## ACTIVITY
Reproduce the passage of the bomb crater pools text below between "One of these" and "fine biomorphic indentation.", inclusive.

## DOCUMENT TEXT
^^^^^^^^^^^^^^^^

Bomb Crater Swimming Pools
Wednesday, February 02, 2011
During the Vietnam War, the United States flew more than 580,000 bombing missions over Laos. That's equal to one bombing mission every 8 minutes around the clock for 9 full years. In fact, the country's Xiengkhouang Province, where the famous Plain of Jars is located, is considered the most heavily bombed place on earth. This intensive bombing campaign left the landscape pockmarked with craters.
One of these craters formed mere feet away from the house of Prince Souphanouvong, later President of Laos. A trained civil engineer, he turned the hole into a kidney-shaped swimming pool, flourished with a fine biomorphic indentation.
A symbol of decadence cultivated out of hellfire and Cold War geopolitics.
While the pool may no longer be filled with water, many of these craters are permanently inundated, forming an aberrant hydrology of micro-lakes. In fact, some of them have been converted into aquafarms. Here's a photo of one of those fish ponds. In the south of neighboring, similarly pockmarked Vietnam, according to Places, “bomb craters are favored sites for houses, with a replenishable source of protein at the doorstep.”
Perhaps one day a cluster of these craters will be turned into an inverse archipelago fed by hot springs, connected together by channels, next to a luxury eco hotel, both designed perhaps by a Laotian Paisajes Emergentes, that is, a cadre of bright, enthusiastic, young tykes helping to lift their country from decades of economic strife and social conflict through design.
In any case, the Klimt-like pattern of these circular craters embedded into a tapestry of rice fields may be mesmerizing to look at, nevertheless, these aerial photos belie the fact that millions of unexploded bombs remain on the ground, all posing a deadly threat to civilians. There are still millions of silent craters waiting for that human touch.

^^^^^^^^^^^^^^^^

## SUPPLIED INFORMATION

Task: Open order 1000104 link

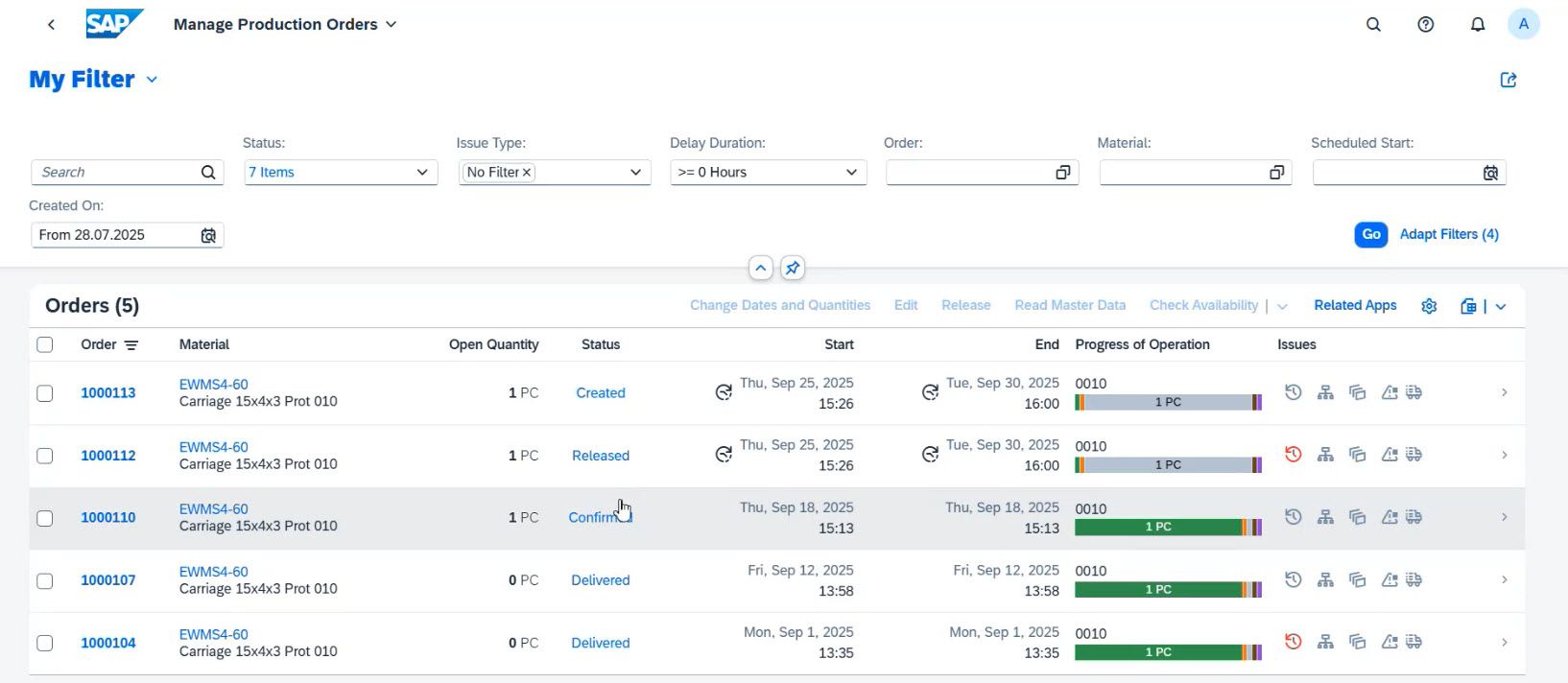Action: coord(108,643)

^^^^^^^^^^^^^^^^

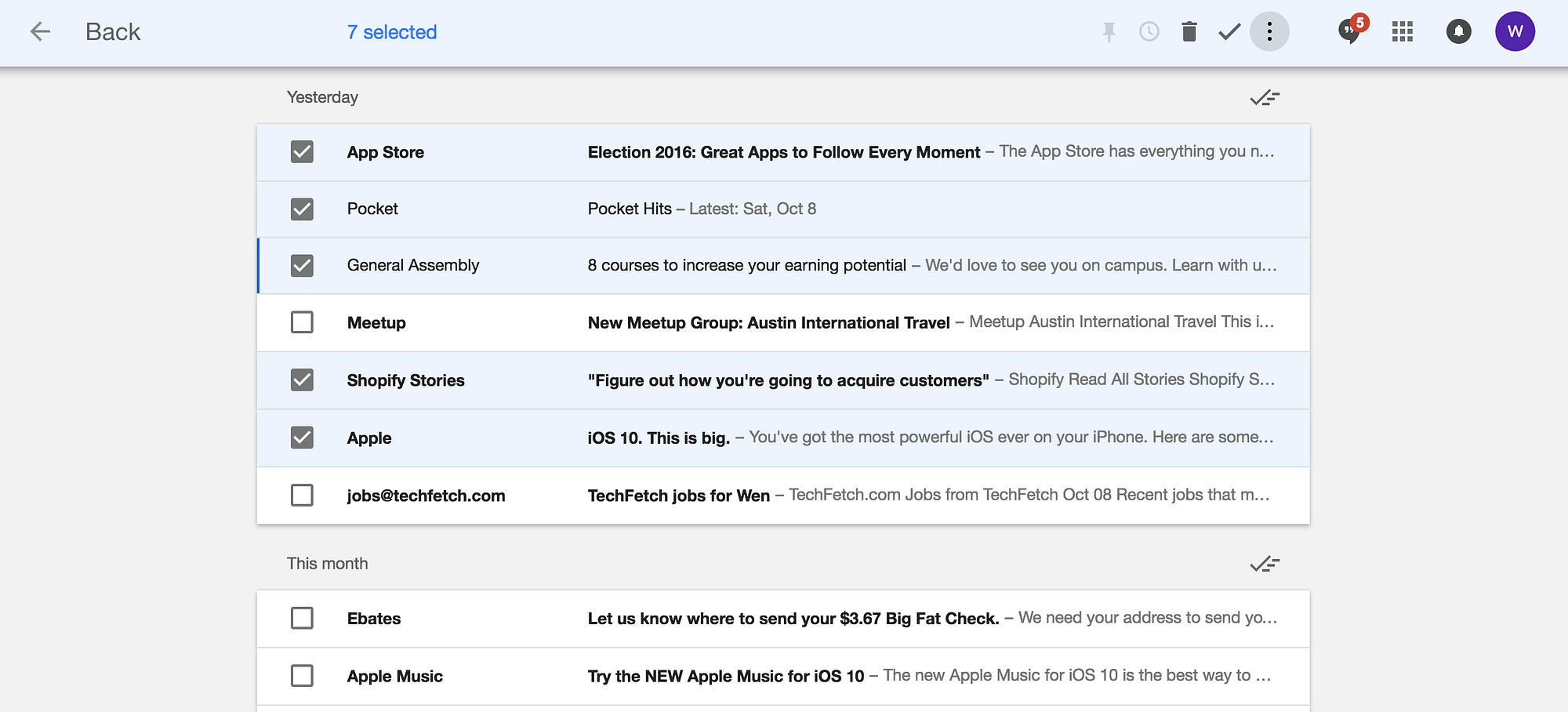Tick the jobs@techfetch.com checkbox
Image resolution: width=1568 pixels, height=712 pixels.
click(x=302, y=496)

^^^^^^^^^^^^^^^^

## ANSWER TO THIS EXERCISE
One of these craters formed mere feet away from the house of Prince Souphanouvong, later President of Laos. A trained civil engineer, he turned the hole into a kidney-shaped swimming pool, flourished with a fine biomorphic indentation.